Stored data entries
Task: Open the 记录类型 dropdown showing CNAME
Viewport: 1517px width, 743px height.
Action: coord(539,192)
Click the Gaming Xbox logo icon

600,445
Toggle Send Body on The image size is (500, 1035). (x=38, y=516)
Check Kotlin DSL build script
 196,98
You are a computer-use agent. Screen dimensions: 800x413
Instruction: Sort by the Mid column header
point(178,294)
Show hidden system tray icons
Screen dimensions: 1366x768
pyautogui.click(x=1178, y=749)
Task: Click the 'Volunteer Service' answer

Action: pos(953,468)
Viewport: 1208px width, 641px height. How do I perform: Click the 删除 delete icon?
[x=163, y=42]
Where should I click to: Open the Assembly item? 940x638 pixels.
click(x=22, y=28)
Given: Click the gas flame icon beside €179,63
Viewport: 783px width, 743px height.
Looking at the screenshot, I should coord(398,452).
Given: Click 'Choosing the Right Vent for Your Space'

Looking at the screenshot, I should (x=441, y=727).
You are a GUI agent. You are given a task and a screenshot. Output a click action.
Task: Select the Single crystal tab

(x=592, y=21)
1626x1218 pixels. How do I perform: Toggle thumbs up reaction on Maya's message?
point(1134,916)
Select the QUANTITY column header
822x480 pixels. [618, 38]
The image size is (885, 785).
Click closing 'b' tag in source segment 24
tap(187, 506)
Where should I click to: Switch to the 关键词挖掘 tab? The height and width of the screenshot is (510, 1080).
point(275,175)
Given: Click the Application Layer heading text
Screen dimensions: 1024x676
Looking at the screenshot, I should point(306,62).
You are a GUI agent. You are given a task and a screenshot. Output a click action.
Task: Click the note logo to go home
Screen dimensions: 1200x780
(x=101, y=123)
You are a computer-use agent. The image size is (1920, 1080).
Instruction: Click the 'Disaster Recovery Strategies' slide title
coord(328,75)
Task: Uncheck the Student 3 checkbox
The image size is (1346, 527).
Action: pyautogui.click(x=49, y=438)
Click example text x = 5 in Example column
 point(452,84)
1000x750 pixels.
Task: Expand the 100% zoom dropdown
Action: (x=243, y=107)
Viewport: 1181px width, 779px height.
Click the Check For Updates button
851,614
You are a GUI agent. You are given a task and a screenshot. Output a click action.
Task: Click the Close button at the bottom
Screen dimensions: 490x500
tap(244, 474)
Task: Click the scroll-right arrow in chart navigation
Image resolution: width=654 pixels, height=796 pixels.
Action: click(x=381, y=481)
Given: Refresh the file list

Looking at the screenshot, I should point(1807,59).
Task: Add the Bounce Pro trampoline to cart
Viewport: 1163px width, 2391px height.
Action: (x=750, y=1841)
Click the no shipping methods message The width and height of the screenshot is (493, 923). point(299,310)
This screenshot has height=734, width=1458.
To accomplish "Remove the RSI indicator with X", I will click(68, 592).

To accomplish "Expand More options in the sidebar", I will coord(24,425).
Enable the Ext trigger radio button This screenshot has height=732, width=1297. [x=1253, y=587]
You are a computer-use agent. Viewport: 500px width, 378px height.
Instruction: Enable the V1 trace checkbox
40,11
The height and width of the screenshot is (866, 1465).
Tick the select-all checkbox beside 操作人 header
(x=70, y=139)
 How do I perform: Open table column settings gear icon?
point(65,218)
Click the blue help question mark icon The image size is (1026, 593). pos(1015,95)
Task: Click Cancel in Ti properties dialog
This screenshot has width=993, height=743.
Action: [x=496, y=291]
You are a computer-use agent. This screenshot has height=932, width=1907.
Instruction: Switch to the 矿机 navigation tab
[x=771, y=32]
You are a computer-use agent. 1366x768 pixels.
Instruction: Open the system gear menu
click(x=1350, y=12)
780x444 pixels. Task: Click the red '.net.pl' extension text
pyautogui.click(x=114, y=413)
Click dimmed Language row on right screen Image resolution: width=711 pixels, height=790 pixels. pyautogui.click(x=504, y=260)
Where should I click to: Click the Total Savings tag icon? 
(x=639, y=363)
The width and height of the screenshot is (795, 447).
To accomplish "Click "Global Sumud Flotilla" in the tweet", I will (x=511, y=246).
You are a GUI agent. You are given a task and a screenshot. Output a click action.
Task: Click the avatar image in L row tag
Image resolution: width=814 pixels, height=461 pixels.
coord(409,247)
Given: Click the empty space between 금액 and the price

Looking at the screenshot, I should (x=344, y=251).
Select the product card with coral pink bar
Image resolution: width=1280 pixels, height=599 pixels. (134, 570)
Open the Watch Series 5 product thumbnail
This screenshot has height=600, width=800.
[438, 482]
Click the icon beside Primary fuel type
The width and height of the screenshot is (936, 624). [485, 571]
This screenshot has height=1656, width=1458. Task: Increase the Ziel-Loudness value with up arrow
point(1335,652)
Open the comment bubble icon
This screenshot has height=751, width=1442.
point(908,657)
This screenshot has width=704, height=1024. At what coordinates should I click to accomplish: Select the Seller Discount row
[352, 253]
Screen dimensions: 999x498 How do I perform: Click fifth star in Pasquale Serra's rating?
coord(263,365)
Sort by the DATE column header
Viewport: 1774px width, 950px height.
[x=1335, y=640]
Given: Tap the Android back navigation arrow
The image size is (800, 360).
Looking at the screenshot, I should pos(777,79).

| YOUR ASSIGNMENT |
Filter the records above for lines with "computer".

| EXERCISE RESULT |
You are a computer-use agent. Screen dimensions: 800x413
You are a computer-use agent. The image size is (1920, 1080).
You are a computer-use agent. Viewport: 500px width, 378px height.
You are a computer-use agent. This screenshot has height=932, width=1907.
You are a computer-use agent. 1366x768 pixels.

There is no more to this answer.